Exercise description: Look through the material and tally each line bearing the word "Select". Give only the total.

The records:
__________________________________________________
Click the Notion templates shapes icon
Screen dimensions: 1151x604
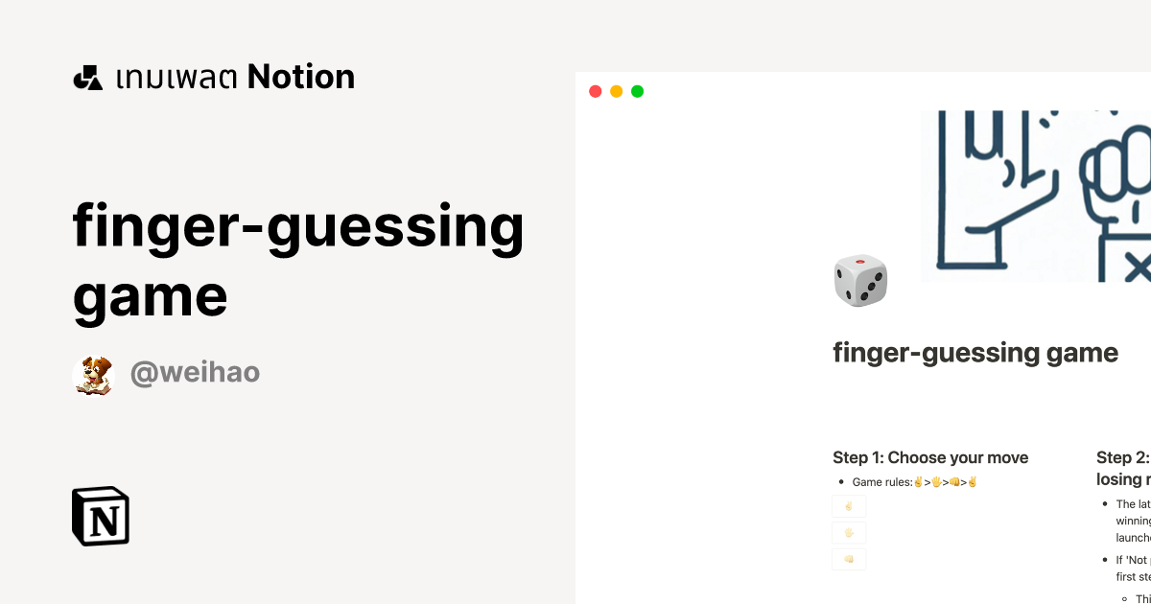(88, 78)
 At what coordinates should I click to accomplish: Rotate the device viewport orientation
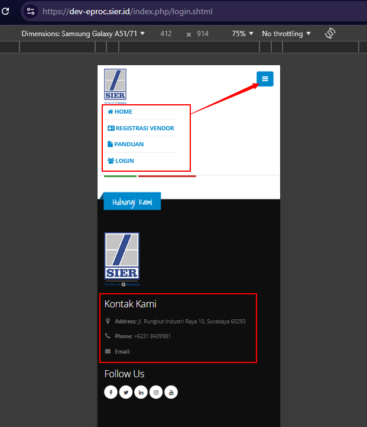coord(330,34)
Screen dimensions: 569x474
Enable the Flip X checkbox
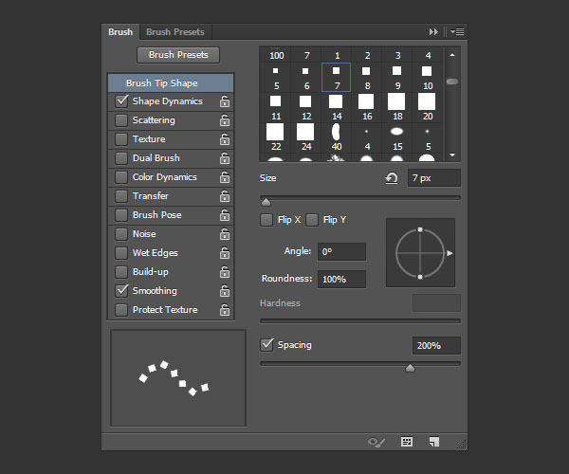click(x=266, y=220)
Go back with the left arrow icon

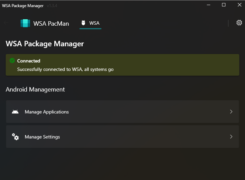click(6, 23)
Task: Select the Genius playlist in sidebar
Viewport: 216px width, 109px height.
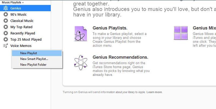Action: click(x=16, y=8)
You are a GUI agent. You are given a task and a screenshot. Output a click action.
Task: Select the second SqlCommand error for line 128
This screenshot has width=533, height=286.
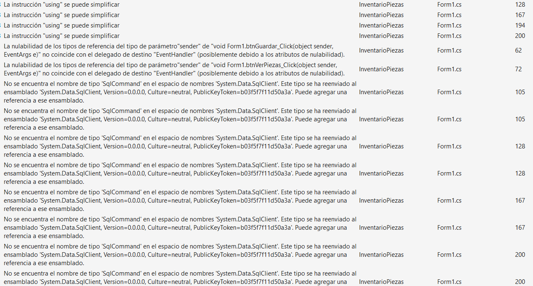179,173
__________________________________________________
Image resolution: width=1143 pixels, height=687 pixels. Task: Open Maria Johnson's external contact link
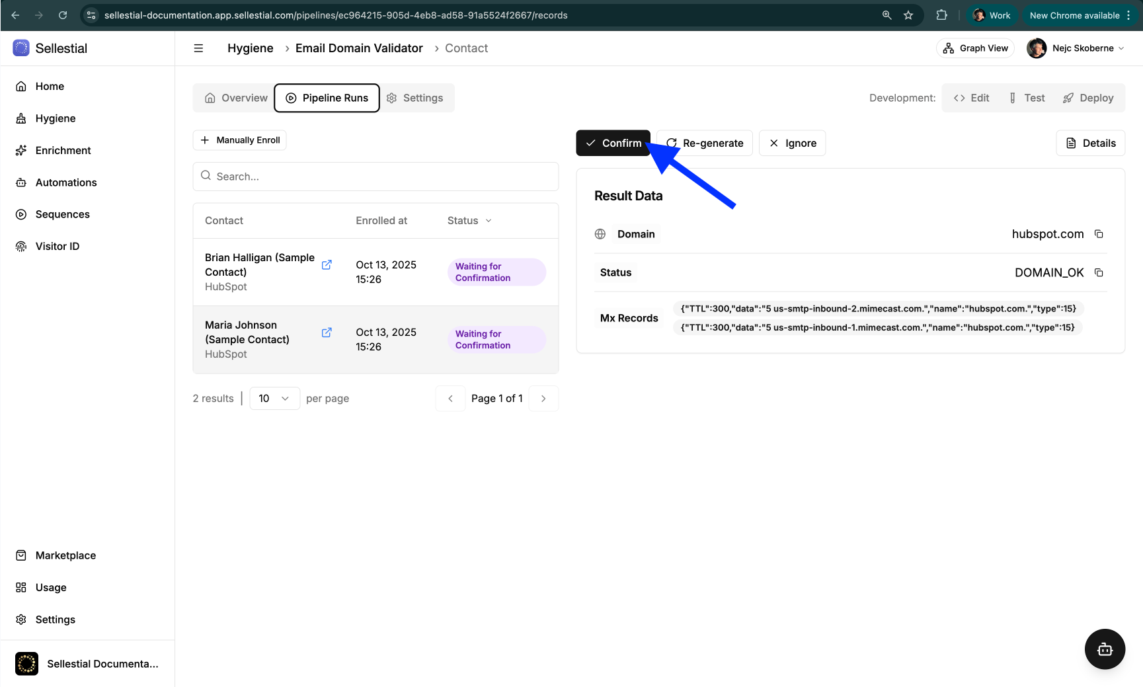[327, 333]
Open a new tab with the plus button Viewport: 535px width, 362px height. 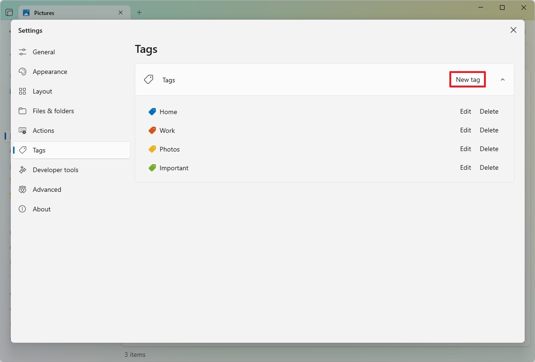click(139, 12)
__________________________________________________
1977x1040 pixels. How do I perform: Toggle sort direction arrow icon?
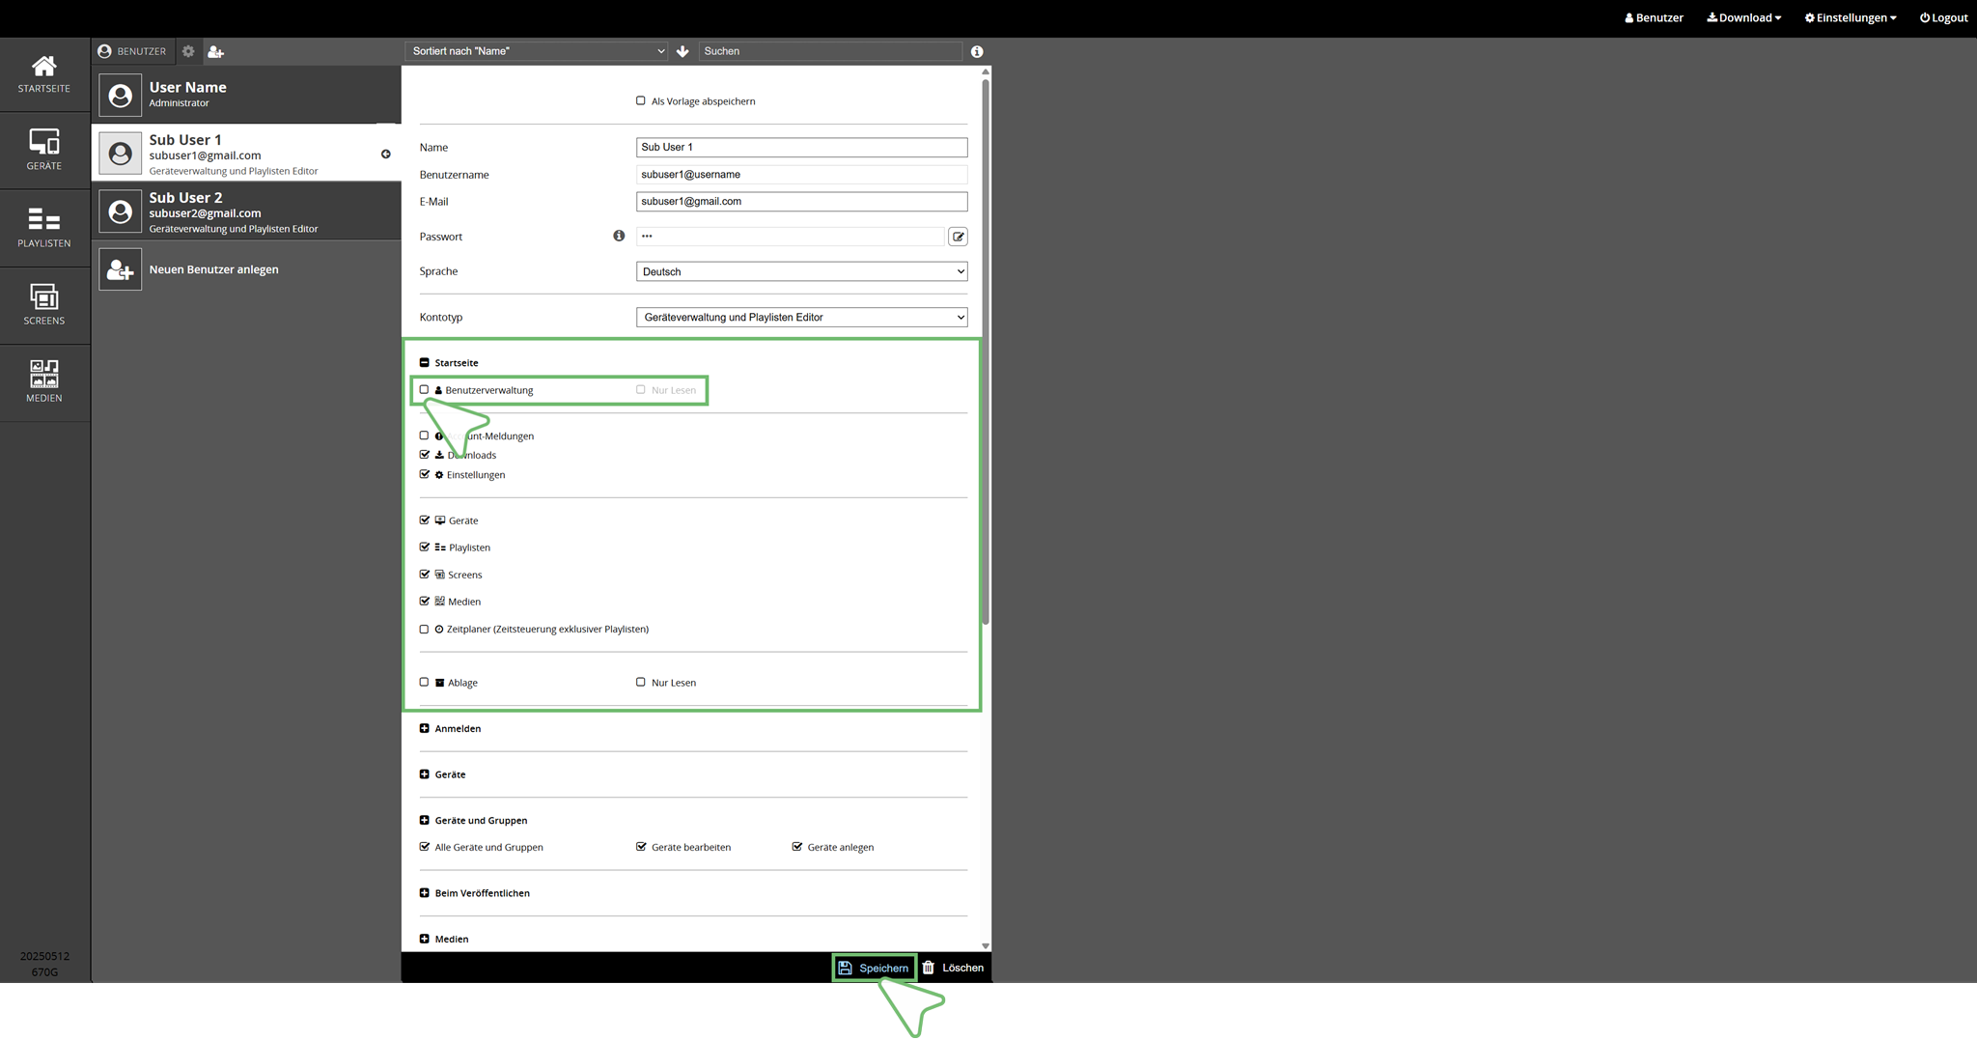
__________________________________________________
Finished task: 2